アルトは背伸びをして、歯磨きや着替えなどを済ませると、部屋から出た。
「おはようございますアルト様、今日はどうなさいますか?」
いつも部屋の前にいてくれるルイゼ。アルトが生まれた時からお世話をしてくれるメイドである。
「おはようルイゼ、今日は…そうだな、体を動かしたいから訓練場かな」
アルトはこの世界に来て、体を動かせるようになってから剣の練習などを必死で勉強した。トレーニングはいつだって欠かさなかった。
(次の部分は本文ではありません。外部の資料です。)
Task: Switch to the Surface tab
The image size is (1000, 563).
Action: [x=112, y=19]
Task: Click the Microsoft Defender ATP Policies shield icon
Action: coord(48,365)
「はい、わかりました…ではヨーゼフ様にそのようにお伝えしておきますね」
そう言ってルイゼはどこかへ行ってしまった。
(いつも思うけど、ルイゼって消えるようにいなくなるんだよなぁ)
アルトはそんな事を考えながら訓練場に向かう。
「お腹減ったから食堂に行ってから行くか」
起きてから何も食べていない為、当然お腹が減る。
「気分はサンドウィッチ、現実はどうだ?」
呟きながら食堂に入るアルト。ここのご飯は美味しいので、大層気に入っているのだ。
「おはようございますアルト様、今日の朝はサンドウィッチですよ」
「おはよう、いつもありがとうお疲れ様」
(今日はラッキーだな)
ウキウキの気分で訓練場に向かうアルト。館を出て、学校の中に入り、訓練場に到着した。
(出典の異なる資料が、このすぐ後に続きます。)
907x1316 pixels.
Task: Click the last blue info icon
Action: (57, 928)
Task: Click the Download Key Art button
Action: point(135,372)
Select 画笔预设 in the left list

「剣は好きだけど、本当に使いたい武器じゃないんだよなぁ」
と、言いながら剣を振るアルト。7歳なのに振る速度はかなり早い。ずっとトレーニングしてきた成果が出ているのである。
剣を振り続けて二時間程。
「…なんでお前が来るんだよ…」
アルトの視線の先には…
「たまたま、体を動かしたくなったんだもの…しょうがないでしょ?」
といって、微笑むルーゼがいたのであった。